Jupyter Notebooks in Jekyll
Converting Jupyter notebooks to jekyll posts
Monorepos have become more of a norm these days due to large software with many components and micro services, most languages have tools for working with mono repos such as pants on python or yay on the web development side, monorepos make it easier to manage software with many components or a collection of software solutions at one place.
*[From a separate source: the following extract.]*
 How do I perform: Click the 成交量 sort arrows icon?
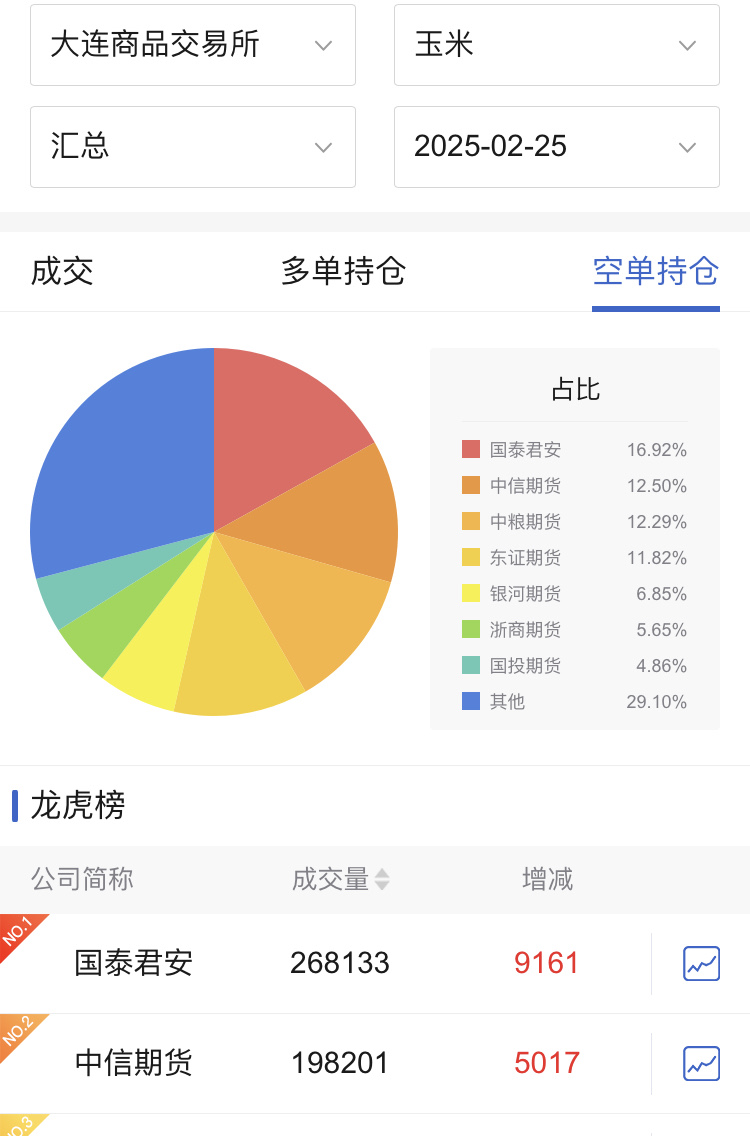(x=381, y=880)
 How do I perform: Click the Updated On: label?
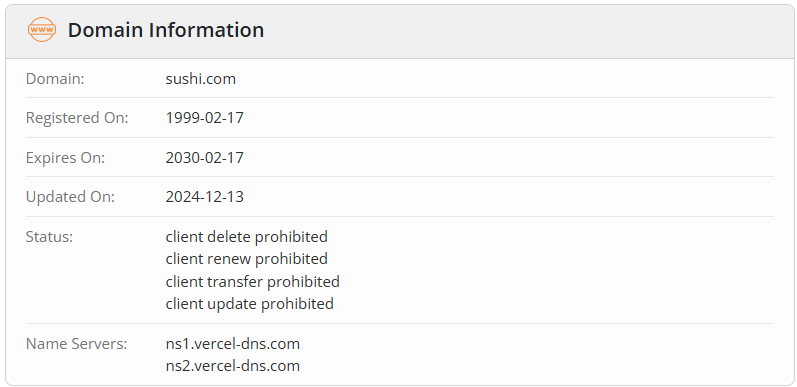tap(71, 197)
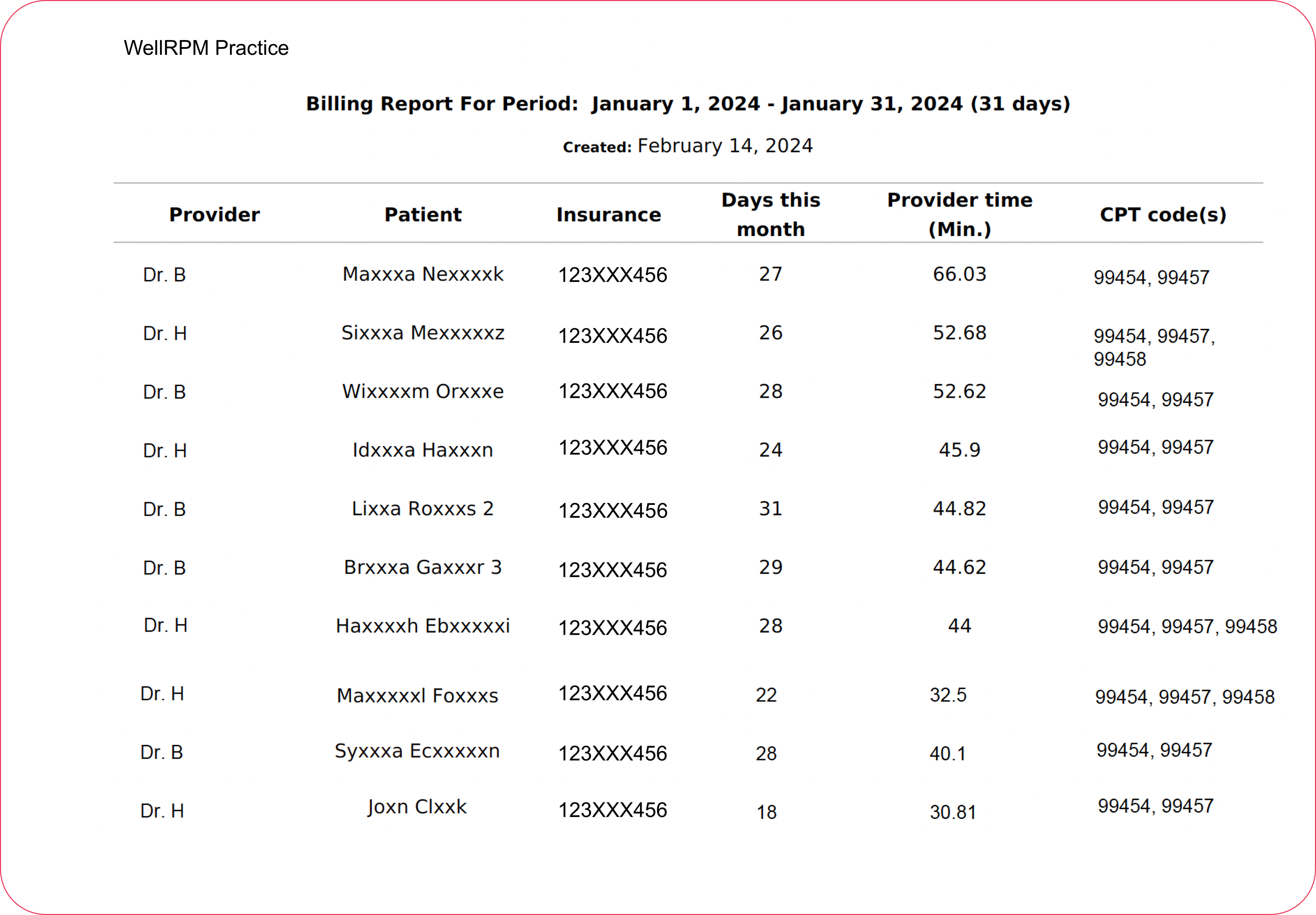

An example of using monorepos is grouping a set of machine learning APIs under the same repository to simplify deployment, and general code maintenance. the code is organized as below:
root
├── audio
│ ├── classification
│ │ └── src
│ ...
├── image
│ ├── classification
│ │ └── src
│ ...
├── text
│ ├── classification
...
Inside each API folder is a set of files required to build and run the API as a lambda function, it has this following structure:
├── Dockerfile
├── README.md
├── requirements.txt
├── src
We want to build and deploy each of these APIs individually, the general process would be to create a github actions workflow for each API, that will lead to creating 10+ workflow files which is not ideal, we could automate the process of generating these files but where is the fun that? in order to make the workflow simpler, we have to handle finding what function directory to build externally and only let the github action workflow setup and run that script.
I chose to write this script in python to try the library
typer, its a cli application framework that
abstracts the process of creating cli application in a similar way to fastAPI,
typer adds a lot of useful information to a cli app such as --help
for each
command and the overall CLI application.
The build process for each of the APIs is a standard docker build, tag and push with the addition of updating a lambda function with the newly pushed image. let’s first create the typer app.
from typer import Typer
app = Typer(name="Workflow runner", no_args_is_help=True)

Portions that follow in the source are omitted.